- **TASK DATA**
· · · · · · ·
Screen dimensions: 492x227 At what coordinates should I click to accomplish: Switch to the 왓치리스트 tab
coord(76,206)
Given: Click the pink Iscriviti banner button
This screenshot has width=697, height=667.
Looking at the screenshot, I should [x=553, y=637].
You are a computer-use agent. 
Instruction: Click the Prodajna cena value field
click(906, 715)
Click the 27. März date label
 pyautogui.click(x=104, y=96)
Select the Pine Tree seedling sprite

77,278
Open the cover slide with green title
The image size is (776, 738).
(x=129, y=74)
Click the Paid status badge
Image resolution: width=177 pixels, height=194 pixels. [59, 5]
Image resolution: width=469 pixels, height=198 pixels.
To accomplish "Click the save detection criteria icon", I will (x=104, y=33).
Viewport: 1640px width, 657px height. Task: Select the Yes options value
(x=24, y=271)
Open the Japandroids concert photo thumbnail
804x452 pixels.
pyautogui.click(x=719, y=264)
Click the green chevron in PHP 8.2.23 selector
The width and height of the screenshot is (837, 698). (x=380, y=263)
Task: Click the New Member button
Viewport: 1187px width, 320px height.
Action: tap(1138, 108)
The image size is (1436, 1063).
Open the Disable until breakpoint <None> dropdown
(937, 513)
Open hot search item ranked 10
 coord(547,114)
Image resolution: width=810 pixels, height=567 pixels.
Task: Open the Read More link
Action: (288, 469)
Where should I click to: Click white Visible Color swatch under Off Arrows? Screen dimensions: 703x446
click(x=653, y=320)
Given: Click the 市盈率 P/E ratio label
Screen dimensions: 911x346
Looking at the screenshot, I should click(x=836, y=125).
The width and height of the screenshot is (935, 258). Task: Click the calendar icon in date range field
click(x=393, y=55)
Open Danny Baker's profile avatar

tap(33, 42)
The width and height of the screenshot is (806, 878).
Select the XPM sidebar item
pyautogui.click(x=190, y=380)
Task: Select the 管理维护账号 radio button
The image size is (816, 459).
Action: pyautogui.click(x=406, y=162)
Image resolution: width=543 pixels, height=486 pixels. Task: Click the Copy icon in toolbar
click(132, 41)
· · · · · · ·
- **TASK BRIEF**
Lines above with the string "Given" need to be found and copied.

- **RESPONSE TO THIS EXERCISE**
Given: Click the pink Iscriviti banner button
Given: Click the 市盈率 P/E ratio label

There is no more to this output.